You’re probably familiar with the cognitive-behavior technique known as “thought stopping,” used to cope with stressful and anxiety-intensifying thoughts and ideas during panic attacks, as well as with negative self-statements in depression. I’ve never found this technique particularly useful, for me or my clients; even worse, its emphasis on replacing such thoughts with verbal affirmations means you’re trying to address a maladaptive mental habit by prescribing that very habit. In other words, the problem isn’t negative verbal thoughts but verbal thought in general.
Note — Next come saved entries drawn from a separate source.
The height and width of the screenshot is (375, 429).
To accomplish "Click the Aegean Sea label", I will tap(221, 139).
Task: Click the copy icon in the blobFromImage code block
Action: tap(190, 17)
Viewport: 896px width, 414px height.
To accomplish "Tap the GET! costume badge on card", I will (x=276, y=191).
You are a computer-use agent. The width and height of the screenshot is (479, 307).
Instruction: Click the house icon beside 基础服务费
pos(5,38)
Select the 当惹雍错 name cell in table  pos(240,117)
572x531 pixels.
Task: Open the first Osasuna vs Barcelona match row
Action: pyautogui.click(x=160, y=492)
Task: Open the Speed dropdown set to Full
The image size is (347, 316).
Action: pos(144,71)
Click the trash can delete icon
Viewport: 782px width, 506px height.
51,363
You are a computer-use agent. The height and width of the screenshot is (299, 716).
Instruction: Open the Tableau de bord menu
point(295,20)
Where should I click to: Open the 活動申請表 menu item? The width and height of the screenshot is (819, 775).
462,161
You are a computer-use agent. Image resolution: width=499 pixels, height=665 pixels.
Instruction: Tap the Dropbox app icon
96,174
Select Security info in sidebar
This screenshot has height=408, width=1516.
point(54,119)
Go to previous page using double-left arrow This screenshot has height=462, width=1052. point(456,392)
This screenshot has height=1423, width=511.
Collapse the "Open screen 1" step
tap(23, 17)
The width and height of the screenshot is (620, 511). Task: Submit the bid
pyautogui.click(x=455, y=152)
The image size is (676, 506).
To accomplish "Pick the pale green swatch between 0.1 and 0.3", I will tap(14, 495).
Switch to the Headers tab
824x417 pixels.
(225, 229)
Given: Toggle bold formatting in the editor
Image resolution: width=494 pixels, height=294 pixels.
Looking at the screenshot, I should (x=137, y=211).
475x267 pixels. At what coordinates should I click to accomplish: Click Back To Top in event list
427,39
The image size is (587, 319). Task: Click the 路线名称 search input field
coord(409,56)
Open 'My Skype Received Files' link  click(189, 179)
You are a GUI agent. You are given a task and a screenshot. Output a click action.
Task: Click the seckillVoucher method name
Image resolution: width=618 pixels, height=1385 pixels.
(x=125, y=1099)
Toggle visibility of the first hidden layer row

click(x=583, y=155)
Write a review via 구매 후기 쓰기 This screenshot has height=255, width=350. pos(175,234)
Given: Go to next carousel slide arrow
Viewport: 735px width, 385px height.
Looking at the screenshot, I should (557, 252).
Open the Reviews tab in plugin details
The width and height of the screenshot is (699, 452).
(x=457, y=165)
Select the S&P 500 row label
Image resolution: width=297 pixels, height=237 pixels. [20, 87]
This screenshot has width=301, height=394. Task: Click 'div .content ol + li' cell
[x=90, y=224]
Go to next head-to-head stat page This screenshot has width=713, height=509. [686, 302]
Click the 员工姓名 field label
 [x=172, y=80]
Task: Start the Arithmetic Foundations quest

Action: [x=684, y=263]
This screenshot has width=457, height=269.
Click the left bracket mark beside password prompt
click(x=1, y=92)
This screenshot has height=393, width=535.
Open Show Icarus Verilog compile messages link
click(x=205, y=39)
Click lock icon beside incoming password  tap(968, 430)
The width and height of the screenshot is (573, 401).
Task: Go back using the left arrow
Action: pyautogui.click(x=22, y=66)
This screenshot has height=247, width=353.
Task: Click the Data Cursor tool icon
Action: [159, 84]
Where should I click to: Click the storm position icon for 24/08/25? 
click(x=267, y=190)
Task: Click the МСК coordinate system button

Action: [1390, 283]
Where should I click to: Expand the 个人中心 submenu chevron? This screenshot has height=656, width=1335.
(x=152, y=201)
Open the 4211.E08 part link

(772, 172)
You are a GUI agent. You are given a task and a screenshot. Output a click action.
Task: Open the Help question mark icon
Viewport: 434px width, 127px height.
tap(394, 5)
This isn’t true for everyone, but many of my clients turned to verbal thought at a very early age in an effort to master trauma, anxiety, major depression and the kind of emotional damage that leads to shame. They’ve spent a lifetime coping with every emotional challenge by thinking about it. That might sound like a positive endeavor — thinking is supposed to be a good thing, right? — but in fact, it’s a kind of defense mechanism where mentally/verbally describing an experience feels like a way of exerting control over it, in an almost a magical way. The person who has developed this kind of defense tends to be very articulate, was often verbally precocious as a child, and over-values language. As one of my clients once told me, “The only good to be found in suffering is if you can describe it well.”
Are you the sort of person who, in the privacy of your thoughts, is constantly talking to yourself about your experience? Does your mental life consist of an endless stream of words in your head? I’m one of these people, and I’ve incorporated some ideas and techniques from eastern meditative practice to help me stem the verbal flow. It puts me more in contact with my body, and makes me aware of feelings and sensations I’m often trying to avoid with all those words.
Finding Your Own Way:
If you’re like me, you’ll find this exercise a major challenge, and my advice is to start small: See if you can take five long in-and-out breaths without thinking and without any words in your head. Focus on your breathing, the rise and fall of your chest as your lungs expand and contract, the sensations in your nostrils as air goes in and out. (HINT: you may end up describing this process to yourself and thinking something like, “I’m really doing well! That’s four breaths, only one more to go.”) Don’t expect yourself to do it perfectly, and don’t criticize yourself when you find yourself reverting to words. Just keep trying.
Return to this exercise throughout the day. Try to make it a regular part of your life. One of the things I repeatedly find is that the words in my head often have NOTHING to do with the sensations in my body, nothing to do with what I’m actually feeling. By focusing on my breath and thinking less, my goal is to get more in contact with my authentic experience, unmediated by all those words in my head that actually take me farther and farther away from myself and my true feelings.